Observons alors le cas Macron. Il renvoie bien sûr l'ascenseur aux riches milliardaires qui l'ont financé et fabriqué médiatiquement. Mais "en même temps", il n'est pas exclu qu'il croit réellement à cette politique, ne serait-ce que pour soulager sa conscience. Si c'est bien le cas, alors Macron, malgré les efforts des communicants (5) pour le dépeindre en startuper rebelle, n'est que le rejeton spirituel -et anachronique- de Reagan et Thatcher.
(1) Car non contents d'être bichonnés, ils continuent à pratiquer optimisation et évasion, quand il ne s'agit pas de fraude. Mais ne soyons pas trop durs, ces belles âmes n'ont-elles pas sauvé Notre-Dame?
(2) Le gouvernement ne souhaite pas utiliser cet argent pour rembourser la dette et il a bien raison puisqu'à moyen terme cette stratégie finirait par accentuer les déficits, en raison du tarissement des rentes. Il veut placer cet argent et investir les éventuelles plus-values. Le problème c'est qu'il n'existe aucun placement qui offre un rapport rendement/risques aussi élevé que les rentes pérennes qu'il menace de privatiser. Sans compter l'aspect stratégique pour notre indépendance d'une part et d'autre part la mise en place du pire des systèmes, même du point de vue des économistes néoclassiques : le monopole privé. Cette absurdité est d'ailleurs élevée au carré dans une période où la France emprunte à taux d'intérêt nuls. Ne reste qu'une explication : le capitalisme de copinage c'est-à-dire l'utilisation de l'Etat comme d'un gisement d'opportunités pour ses amis.

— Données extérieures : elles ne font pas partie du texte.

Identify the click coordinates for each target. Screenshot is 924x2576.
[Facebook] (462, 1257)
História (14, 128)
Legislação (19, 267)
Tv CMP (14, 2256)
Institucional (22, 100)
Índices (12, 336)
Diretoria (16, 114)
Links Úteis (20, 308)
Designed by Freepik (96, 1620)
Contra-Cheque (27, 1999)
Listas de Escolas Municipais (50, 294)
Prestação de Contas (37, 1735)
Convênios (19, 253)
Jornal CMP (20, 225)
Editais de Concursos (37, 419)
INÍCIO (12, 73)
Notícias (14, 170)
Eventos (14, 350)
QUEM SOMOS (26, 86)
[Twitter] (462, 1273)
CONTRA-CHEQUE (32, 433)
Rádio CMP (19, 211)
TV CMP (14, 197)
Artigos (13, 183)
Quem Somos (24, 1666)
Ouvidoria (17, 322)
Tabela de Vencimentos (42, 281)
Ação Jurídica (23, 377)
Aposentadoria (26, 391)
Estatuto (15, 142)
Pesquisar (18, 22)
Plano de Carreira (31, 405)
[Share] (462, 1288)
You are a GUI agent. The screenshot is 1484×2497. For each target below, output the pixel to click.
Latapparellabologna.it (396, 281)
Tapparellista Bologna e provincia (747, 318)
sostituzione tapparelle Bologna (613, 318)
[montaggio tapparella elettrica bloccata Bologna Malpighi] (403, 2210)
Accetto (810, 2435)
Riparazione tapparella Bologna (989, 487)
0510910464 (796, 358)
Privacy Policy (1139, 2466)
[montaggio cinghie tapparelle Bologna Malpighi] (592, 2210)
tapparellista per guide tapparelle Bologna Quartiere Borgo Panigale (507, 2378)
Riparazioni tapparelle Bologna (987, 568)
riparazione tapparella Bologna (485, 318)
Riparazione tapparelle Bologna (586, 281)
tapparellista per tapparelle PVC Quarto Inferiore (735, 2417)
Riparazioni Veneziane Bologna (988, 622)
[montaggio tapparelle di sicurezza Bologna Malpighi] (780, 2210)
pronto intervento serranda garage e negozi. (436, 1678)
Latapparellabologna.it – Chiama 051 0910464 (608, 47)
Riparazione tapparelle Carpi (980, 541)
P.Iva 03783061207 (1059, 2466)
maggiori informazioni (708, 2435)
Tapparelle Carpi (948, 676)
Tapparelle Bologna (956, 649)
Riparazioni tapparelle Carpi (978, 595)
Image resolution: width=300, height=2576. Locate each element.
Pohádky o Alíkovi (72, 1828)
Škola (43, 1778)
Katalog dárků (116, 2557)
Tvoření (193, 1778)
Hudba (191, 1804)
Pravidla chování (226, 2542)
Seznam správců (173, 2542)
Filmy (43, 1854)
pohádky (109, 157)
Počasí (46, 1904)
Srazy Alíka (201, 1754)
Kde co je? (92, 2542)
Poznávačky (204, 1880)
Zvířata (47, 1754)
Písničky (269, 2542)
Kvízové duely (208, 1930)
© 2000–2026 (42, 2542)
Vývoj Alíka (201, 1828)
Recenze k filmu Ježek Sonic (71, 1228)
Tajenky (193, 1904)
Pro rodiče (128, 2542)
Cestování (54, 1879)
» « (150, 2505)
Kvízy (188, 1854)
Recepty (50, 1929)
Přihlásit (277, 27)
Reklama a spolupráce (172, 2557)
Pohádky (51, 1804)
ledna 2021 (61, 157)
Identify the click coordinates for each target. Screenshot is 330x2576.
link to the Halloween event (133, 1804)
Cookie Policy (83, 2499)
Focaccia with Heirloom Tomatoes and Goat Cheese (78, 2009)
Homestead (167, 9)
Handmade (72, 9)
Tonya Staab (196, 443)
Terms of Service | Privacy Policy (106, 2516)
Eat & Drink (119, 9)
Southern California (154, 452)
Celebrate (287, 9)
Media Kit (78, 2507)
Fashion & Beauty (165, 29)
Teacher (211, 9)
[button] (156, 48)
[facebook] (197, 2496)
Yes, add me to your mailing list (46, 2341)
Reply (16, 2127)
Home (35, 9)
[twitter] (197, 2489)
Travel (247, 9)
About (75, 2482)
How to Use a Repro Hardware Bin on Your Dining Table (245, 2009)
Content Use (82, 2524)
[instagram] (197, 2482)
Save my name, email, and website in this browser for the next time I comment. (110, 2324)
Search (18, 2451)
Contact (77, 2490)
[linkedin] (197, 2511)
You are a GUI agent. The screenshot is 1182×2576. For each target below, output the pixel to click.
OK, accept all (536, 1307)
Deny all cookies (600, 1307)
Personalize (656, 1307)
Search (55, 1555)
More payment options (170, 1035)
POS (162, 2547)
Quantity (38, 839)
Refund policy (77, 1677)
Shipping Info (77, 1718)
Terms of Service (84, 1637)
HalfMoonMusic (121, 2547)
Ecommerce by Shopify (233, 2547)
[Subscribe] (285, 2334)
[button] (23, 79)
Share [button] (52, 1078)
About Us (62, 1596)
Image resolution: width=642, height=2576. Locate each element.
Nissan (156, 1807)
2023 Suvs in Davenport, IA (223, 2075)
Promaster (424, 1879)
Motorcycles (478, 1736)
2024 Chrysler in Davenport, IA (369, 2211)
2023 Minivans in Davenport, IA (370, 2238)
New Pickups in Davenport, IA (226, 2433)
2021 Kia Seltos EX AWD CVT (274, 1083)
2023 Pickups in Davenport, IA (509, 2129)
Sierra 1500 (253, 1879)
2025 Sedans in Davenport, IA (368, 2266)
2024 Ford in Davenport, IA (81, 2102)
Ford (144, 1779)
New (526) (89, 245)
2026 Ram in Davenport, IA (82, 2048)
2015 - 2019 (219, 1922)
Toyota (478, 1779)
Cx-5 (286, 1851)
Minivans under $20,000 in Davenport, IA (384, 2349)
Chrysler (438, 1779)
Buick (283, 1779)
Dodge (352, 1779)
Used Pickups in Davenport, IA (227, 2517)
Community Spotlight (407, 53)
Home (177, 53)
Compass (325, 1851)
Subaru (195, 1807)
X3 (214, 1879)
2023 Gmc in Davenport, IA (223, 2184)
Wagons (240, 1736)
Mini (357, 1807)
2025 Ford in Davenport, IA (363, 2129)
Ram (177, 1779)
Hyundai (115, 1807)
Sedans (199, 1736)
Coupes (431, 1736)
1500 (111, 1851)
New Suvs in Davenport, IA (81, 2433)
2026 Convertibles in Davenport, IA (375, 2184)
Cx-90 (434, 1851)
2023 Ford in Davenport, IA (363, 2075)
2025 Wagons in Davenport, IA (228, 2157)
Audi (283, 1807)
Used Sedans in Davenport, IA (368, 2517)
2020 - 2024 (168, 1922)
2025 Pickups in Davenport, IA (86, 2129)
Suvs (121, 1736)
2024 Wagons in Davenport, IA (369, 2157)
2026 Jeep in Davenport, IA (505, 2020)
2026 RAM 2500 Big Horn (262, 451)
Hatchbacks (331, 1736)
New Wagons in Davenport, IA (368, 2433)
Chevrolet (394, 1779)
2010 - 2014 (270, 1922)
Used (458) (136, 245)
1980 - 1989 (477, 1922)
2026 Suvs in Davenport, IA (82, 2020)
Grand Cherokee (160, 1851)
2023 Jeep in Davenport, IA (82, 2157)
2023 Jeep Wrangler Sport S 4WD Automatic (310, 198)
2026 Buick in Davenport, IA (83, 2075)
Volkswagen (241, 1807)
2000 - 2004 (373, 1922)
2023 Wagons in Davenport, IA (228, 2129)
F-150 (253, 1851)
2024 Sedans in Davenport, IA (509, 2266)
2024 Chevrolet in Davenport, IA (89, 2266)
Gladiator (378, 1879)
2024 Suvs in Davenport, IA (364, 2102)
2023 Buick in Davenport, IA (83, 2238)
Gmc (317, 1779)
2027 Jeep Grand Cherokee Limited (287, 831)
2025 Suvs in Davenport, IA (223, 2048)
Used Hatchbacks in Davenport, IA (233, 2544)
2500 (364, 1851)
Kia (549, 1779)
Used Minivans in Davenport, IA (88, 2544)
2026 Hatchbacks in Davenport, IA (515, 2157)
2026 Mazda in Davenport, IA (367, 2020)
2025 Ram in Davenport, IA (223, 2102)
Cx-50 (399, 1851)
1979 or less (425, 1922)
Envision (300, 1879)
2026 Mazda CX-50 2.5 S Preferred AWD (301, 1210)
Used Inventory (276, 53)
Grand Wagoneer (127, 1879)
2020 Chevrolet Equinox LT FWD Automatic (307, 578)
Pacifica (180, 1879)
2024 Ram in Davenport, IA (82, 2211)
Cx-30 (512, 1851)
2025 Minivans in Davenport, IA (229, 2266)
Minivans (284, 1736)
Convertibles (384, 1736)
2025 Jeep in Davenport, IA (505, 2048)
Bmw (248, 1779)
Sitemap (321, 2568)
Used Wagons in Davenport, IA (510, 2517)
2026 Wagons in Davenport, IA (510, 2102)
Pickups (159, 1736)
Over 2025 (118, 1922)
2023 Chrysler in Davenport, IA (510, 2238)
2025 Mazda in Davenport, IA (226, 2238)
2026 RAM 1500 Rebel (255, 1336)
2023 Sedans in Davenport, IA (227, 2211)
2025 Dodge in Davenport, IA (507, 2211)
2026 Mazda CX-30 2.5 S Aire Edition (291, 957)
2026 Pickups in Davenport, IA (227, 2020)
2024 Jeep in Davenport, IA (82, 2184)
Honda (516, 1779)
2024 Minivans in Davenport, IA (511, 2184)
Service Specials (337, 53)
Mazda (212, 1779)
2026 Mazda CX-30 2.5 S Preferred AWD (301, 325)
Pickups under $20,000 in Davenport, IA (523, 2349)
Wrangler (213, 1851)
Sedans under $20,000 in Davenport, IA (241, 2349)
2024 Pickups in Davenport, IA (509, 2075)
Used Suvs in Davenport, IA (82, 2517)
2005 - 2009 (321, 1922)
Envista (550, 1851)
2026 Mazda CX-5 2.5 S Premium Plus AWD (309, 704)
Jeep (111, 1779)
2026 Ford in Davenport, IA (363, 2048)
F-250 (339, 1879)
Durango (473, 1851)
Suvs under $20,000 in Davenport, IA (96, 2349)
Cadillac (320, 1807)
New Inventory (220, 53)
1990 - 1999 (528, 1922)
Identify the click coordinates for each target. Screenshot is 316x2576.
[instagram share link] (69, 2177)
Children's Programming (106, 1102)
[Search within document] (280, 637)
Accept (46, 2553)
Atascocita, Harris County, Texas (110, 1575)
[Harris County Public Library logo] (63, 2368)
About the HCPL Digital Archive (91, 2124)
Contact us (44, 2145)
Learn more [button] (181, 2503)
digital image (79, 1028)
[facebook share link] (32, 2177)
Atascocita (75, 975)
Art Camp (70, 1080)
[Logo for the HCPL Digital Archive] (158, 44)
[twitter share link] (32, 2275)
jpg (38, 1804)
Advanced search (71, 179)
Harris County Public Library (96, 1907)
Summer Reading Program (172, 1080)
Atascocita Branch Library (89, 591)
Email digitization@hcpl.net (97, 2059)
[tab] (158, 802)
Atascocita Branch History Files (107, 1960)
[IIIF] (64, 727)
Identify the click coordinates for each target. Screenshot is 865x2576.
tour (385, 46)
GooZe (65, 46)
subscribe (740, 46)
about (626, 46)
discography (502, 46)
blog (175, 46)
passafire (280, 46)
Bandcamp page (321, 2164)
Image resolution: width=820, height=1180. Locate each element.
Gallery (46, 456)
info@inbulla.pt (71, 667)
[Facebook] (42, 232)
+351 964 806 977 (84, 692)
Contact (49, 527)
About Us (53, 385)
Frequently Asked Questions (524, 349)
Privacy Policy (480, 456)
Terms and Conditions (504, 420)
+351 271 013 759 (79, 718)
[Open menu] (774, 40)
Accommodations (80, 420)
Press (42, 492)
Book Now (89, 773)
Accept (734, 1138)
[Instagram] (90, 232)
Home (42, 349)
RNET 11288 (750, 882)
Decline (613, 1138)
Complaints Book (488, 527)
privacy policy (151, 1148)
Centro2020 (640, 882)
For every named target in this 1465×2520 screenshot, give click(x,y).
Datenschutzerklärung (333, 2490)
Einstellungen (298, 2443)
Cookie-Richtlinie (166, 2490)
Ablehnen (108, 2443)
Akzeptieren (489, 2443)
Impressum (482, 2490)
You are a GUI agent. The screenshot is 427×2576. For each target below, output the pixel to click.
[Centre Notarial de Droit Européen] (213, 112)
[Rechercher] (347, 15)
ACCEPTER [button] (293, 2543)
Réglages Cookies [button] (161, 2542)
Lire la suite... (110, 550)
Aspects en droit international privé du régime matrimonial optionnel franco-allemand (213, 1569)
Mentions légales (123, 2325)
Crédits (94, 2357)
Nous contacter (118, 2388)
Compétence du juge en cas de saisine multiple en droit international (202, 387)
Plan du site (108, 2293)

(3) La baisse des "charges" des entreprises (CICE) est une nième baisse des cotisations patronales, la hausse des salaires du privé est en réalité une baisse des cotisations salariales. La loi Pacte contient également plusieurs dispositifs d'allégements de cotisations. Même les mesures destinées à calmer les gilets jaunes, et c'est un comble, poursuivent le même objectif : prime de noël désocialisée, heures supplémentaires défiscalisées, fausse augmentation du Smic supportée par la Sécu, atténuation de la hausse de la CSG. Une seule exception dans cette liste non exhaustive, l'augmentation de la CSG, qui comme il vient d'être dit sera finalement de moindre portée.
(4) Penser détenir la vérité est souvent plus dangereux car cela provoque le jusqu'au boutisme. Cela explique la férocité de la répression des mineurs dans l'Angleterre thatchérienne, qui fait écho à une autre répression, celle médiatique, policière et judiciaire des gilets jaunes. S'il y a effectivement disruption, c'est dans la brutalité de la mise en oeuvre des vieilles méthodes libérales. Voir à ce propos l'excellent article de Romaric Godin : les origines économiques de l'autoritarisme d'Emmanuel Macron .
(5) Il faut reconnaître que la communication, c'est-à-dire la désinformation de masse, est le point fort de ce gouvernement, aidé en cela par des médias publics aux ordres (ce n'est pas nouveau) et des médias privés (là c'est effectivement nouveau) quasi unanimement alignés. Sur les causes de l'affaiblissement du contre-pouvoir médiatique, lire le pamphlet de Juan Branco, "Crépuscule", qui explique aussi par le menu comment Macron a été placé.